Survey Data

Reg No

40404009


Rating

Regional


Categories of Special Interest

Architectural, Artistic, Historical, Social


Original Use

Church/chapel


In Use As

Church/chapel


Date

1815 - 1820


Coordinates

268275, 285473


Date Recorded

16/07/2012


Date Updated

--/--/--


Description

Freestanding single-cell Church of Ireland church, built 1819, with three-bay nave, three-stage tower, and single-storey vestry to north. Pitched slate roof with clay ridge tiles, barge stones to gables with kneelers, stone chimneystack to gable end of vestry, cast-iron rainwater goods. Crenellated parapet of sandstone ashlar supported on corbels to tower. Stone string courses to second and third stages with coursed random-rubble walls having squared corner stones and wider plinth course to base. Pointed arch belfry openings to upper stage with splayed stone dressings, hood mouldings, and timber louvres with superimposed Y-tracery. Square-headed bipartite fixed-pane window to second stage of tower with timber multiple-pane cusp-headed lights in splayed ashlar surround. Stone plaque shield to south side of first stage. Elliptical-headed lancet window to west of ground level stage having twin pointed arch lights in dressed limestone surround and with label moulding. Coursed rubble stone walls to nave with squared corner stones and plinth course. Pointed arch windows to nave with twin multiple-pane cusp-headed lights in Y-tracery and dressed stone surround, having hood mouldings and sills. Pointed arch window to east end with tripartite timber switch-line cusp-headed lights in dressed stone surround, label moulding and sill. Round-headed window to vestry having twin pointed arch lights with dressed limestone surround and label moulding. Pointed-arch doors to tower and vestry with recent timber sheeted doors, main entrance approached by stone steps.

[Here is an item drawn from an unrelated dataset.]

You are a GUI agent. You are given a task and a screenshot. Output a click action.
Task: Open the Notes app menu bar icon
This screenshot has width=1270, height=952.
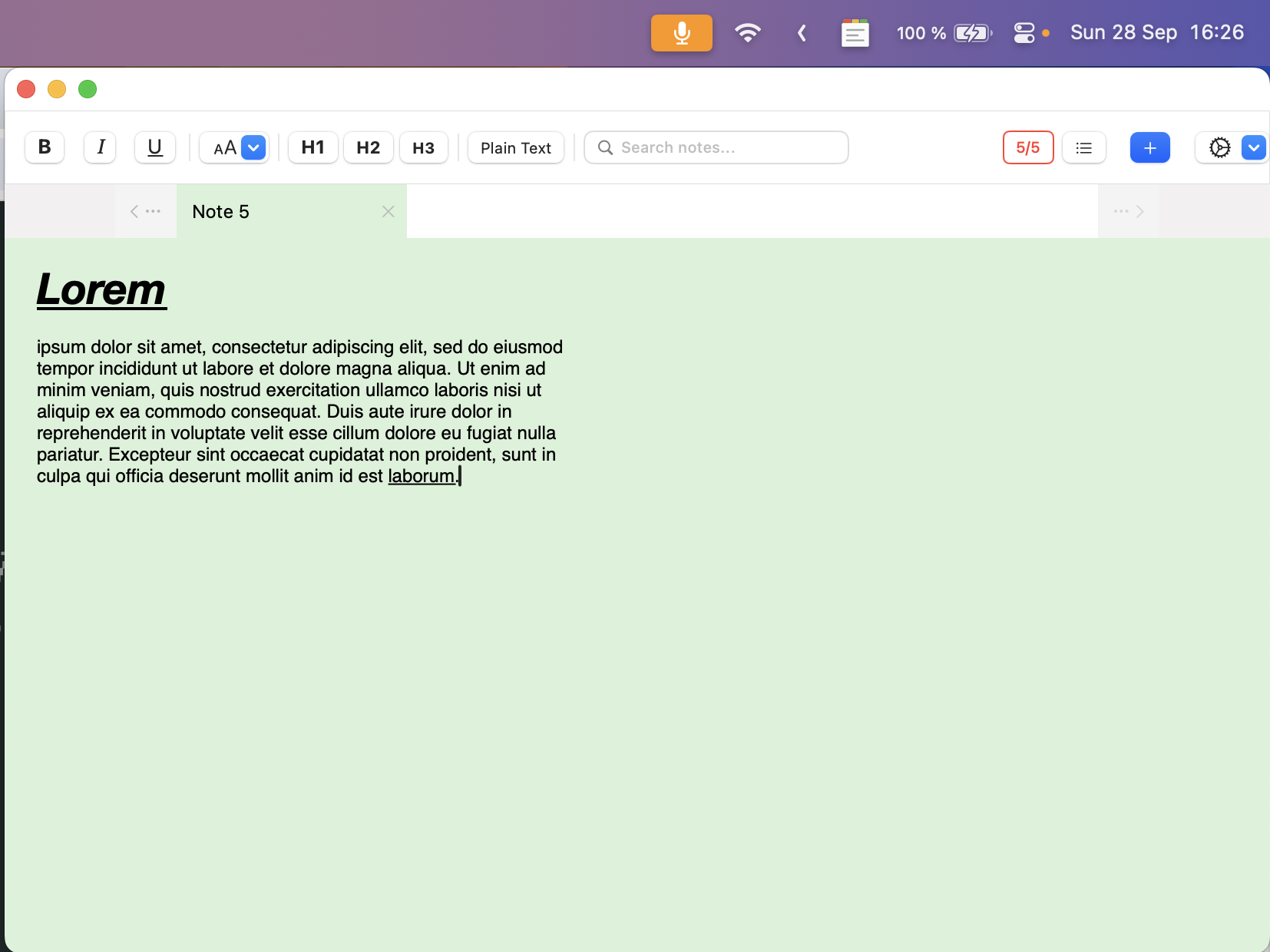(x=855, y=33)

Interior with flat plain plaster ceiling having roll-mould cornice. Tongue and grooved timber wainscoting to nave. Pointed arch opening to entrance lobby with fixed timber overpanel and panelled door. Simple rail surrounding altar table. Pews resting on raised flooring with sandstone flags to floor. Rubble stone wing walls with Scotch coping flanking recent metal gates at road entrance, and stone stile to west wall. Ruins of earlier church to south-west.

Appraisal

A country parish church set in the idyllic surroundings of the lakeside with the ruins of the earlier church known as Templekelly beyond and a backdrop of mature trees. Built for £1,107 with a loan from the Board of First Fruits, and possibly designed by architect John Bowden, the church is a small but well-preserved example of the Church of Ireland churches dating from a building boom funded by the Board in the early years of the nineteenth century. Despite its modest-scale the building successfully employs the typical elements of the hall-and-tower type reduced to their simplest from. The church exterior survives almost intact, displaying historic window joinery of high quality alongside stone finishes and detailing, which contribute to a building of distinctive architectural character, further enhanced by a landscape setting of particular quality.